How important is this picture we have of him?
Is the picture an objective, or subjective one?
Like 'Portrait', the poem lays stress on the question of time,
and has a rough time scheme to it. We are made aware of
evening, night time, afternoons. The ways in which one marks
time are also stressed - as well as the ways in which time
passes ('I have measured out my life with coffee spoons').
Time can have other meanings as well - there is a sense
of time as the immediate moment - the occasion to be seized, or
else missed - the time of success or failure in achieving
one's goals. For Prufrock this seems mostly to be a sense
of the moment lost - the chance missed or deliberately
foregone. Immediate time, in Prufrock's consciousness,
frequently involves a sense of crisis or threat - some
crucial test to be undergone which the hero is almost certain
to fail. There is also the idea of the 'moment' as the occasion
of possible insight - the moment of truth or awareness.
Prufrock experiences this but it is no comfort to him.
There is a sense of time as eternity - hinted at in
the references to Lazarus, and to the Marvell poem 'To his Coy
Mistress', and the eternal Footman death. This sense is also
conveyed by the epigraph - from Dante's Inferno , Hell
being a place from which none shall ever return. When the
poem opens it is a time of sorts - evening, and also time
to go - 'Let us go then...' There are times to arrive, times
to leave - and time in which to prepare, or to procrastinate.
There is real, as opposed to psychological time.
There is the sense we get of Prufrock's time of life - 'with
a bald spot in the middle of my hair' - 'Do I dare to eat a
peach' - 'I grow old...'
Find some example of these kinds of time in the poem. What do
they signify?
The idea of the quest.
A journey towards some goal - at the end of which some test or
ordeal is undergone and a victory achieved - usually symbolised
by some talisman or valuable object which the hero gains
possession of. Often the end result is to cure some sickness
in an individual, or to bring something back which will
save the hero's community from death or suffering. One of the
commonest types of story in literature.
Look up the story of Parsifal, of Ulysses, of Tristan and Isolde.
What are the differences between Prufrock's 'quest' and these?
What are the similarities?
What similarities and differences are there in the heroes?
What Eliot does is displace elements of these myths - for
example, a teacup instead of the Holy Grail, becomes a mock-heroic
object of Prufrock's quest - yet with the same connotations
of potency, (or impotence) and sexuality.
What is the importance of this quest motif in the poem?
What do you think Eliot is suggesting by his technique of
displacement?
Find passages in the poem which seem to exemplify
aspects of the quest.
Which aspects do you think are dealt with in
the sections you've chosen?
Eliot's use of allusions.
1. Dante
From the Inferno, Canto XXVII
Guido da Montefeltro speaks - he was one of the counsellors of
fraud and is in the 8th circle of Hell - i.e. pretty low down.
He only speaks to Dante, he says, because he believes that
his story will never be told to another living creature - i.e.
he believes Dante is a soul on its way to an even lower
circle of Hell:
If I thought that I were making Answer to one that might return to view The world, this flame should shake no more. But since none ever did return alive From this abyss, without fear of infamy I answer thee...
i.e., Guido imagines that he is safe - that he can speak in
absolute confidence. He doesn't need to trust Dante - or so
he thinks. He's mistaken.
In what ways is Prufrock's plight similar to Guido's?
How is his world a kind of Hell?
What differences might there be?
2.Shakespeare
Hamlet
What are the similarities and differences between Prufrock and Hamlet?
Why does Prufrock compare himself to Polonius?
Twelfth Night
Orsino - "That strain again/ It hath a dying fall..." c.f. reference in Portrait of a Lady.
Perhaps because Orsino is in love, at the beginning of the play, and this monologue of Prufrock's is a 'love song'.
Orsino is lovesick, and in love with love, rather than with a real woman
- and this wishy-washiness may resemble Prufrock's state of mind.

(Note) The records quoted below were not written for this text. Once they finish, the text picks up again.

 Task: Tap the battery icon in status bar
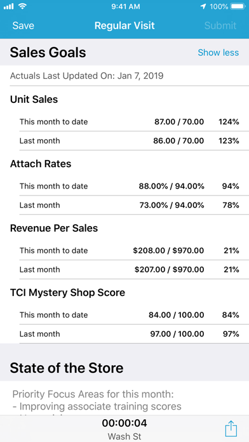(x=238, y=6)
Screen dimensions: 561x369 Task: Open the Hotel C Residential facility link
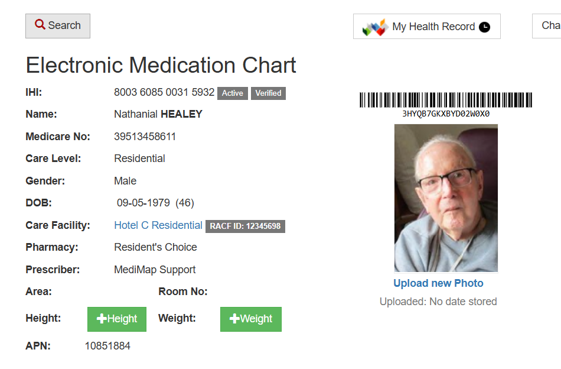[x=158, y=225]
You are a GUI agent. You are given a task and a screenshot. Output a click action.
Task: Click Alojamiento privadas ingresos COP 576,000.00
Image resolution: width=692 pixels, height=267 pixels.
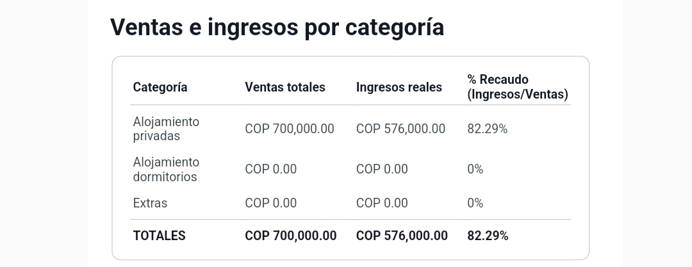pyautogui.click(x=400, y=129)
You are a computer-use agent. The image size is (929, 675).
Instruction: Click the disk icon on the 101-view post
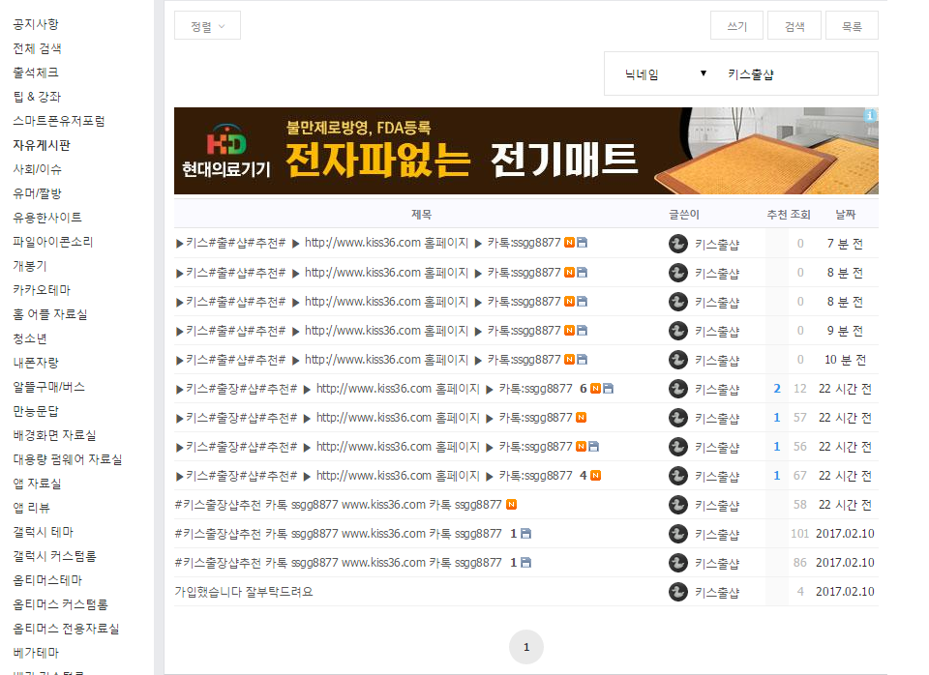525,534
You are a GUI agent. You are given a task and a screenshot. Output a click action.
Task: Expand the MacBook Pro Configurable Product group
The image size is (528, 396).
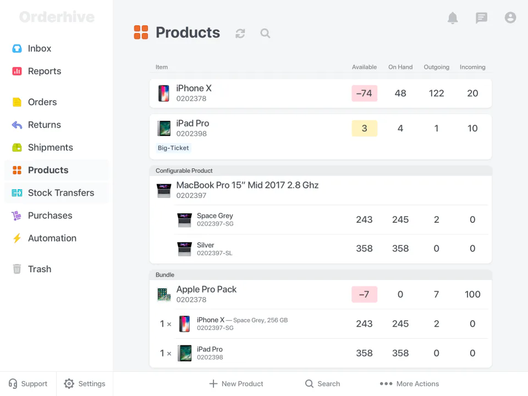(183, 171)
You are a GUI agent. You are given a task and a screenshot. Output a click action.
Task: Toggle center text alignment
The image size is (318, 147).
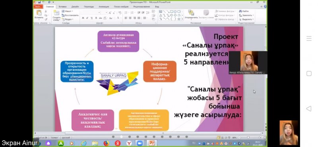(x=130, y=18)
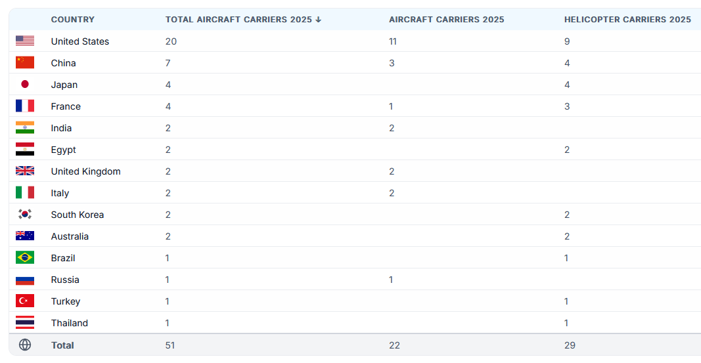Click the United States flag icon

coord(25,41)
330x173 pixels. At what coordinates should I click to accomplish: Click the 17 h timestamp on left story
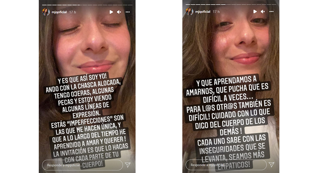(73, 12)
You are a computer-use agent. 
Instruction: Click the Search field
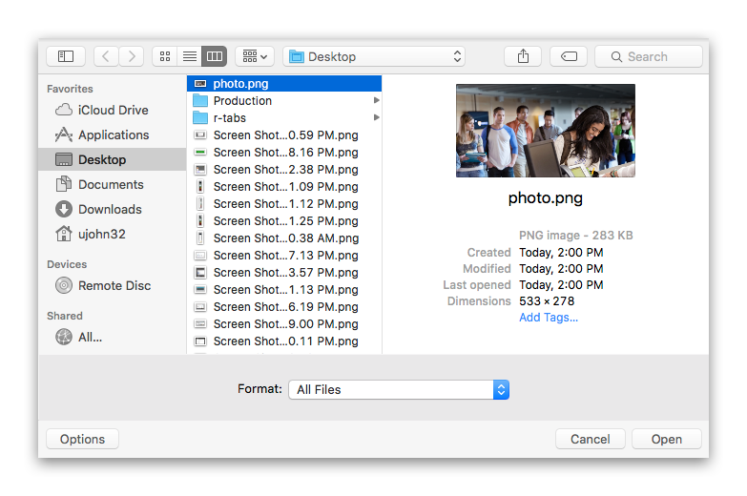coord(649,56)
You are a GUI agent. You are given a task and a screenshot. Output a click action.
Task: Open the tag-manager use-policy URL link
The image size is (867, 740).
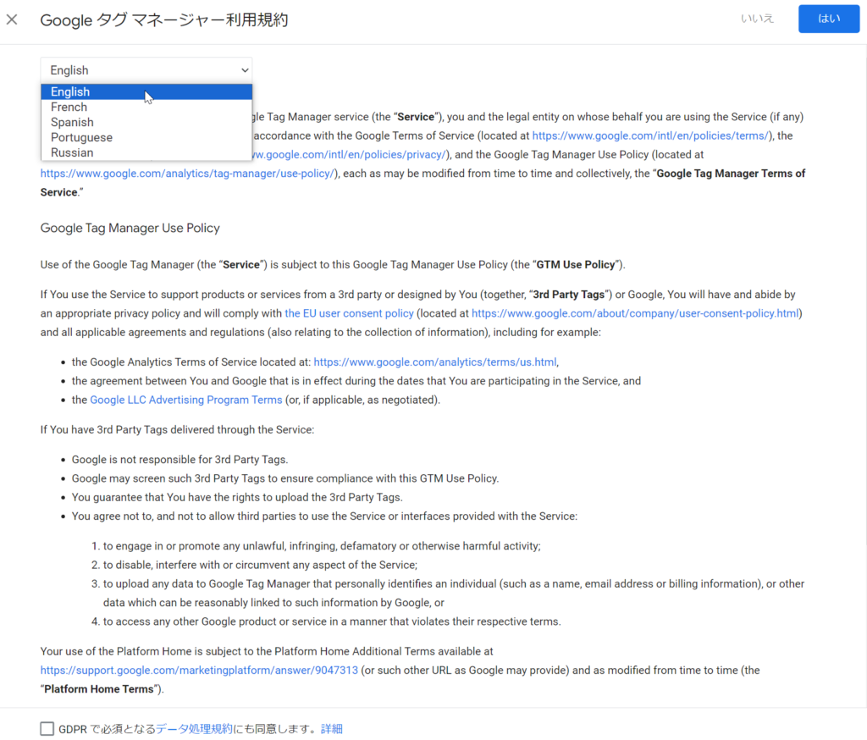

In general, the dramatic references contrast with the fact that Prufrock
is forever off-stage - is never the centre of things - he is someone who
utterly fails to project himself, and completely lacks confidence.
3. Marvell
English metaphysical poet. The reference is to his most famous poem "To his Coy Mistress".
The speaker in that poem is very forceful and direct, compared with Prufrock.

4. The Bible Lazarus - come from the dead. Like Lazarus, Prufrock has come from a place of
spiritual and psychological death - he may have knowledge from beyond
the grave, but it is useless here because of his own lack of confidence, and the probability that his message would be misunderstood, or
not believed. There is strong irony in this reference.
There seems to be no place in Prufrock's world for any kind of transcendent vision or knowledge.
John the Baptist: like the prophet, Prufrock has suffered for his knowledge,
and paid the ultimate price for it - but any status this might gain for him
is cruelly undercut ("I have seen my head (grown slightly bald"...).
In the face of the world's rejection Prufrock's only response is diffidence - "here's no great matter".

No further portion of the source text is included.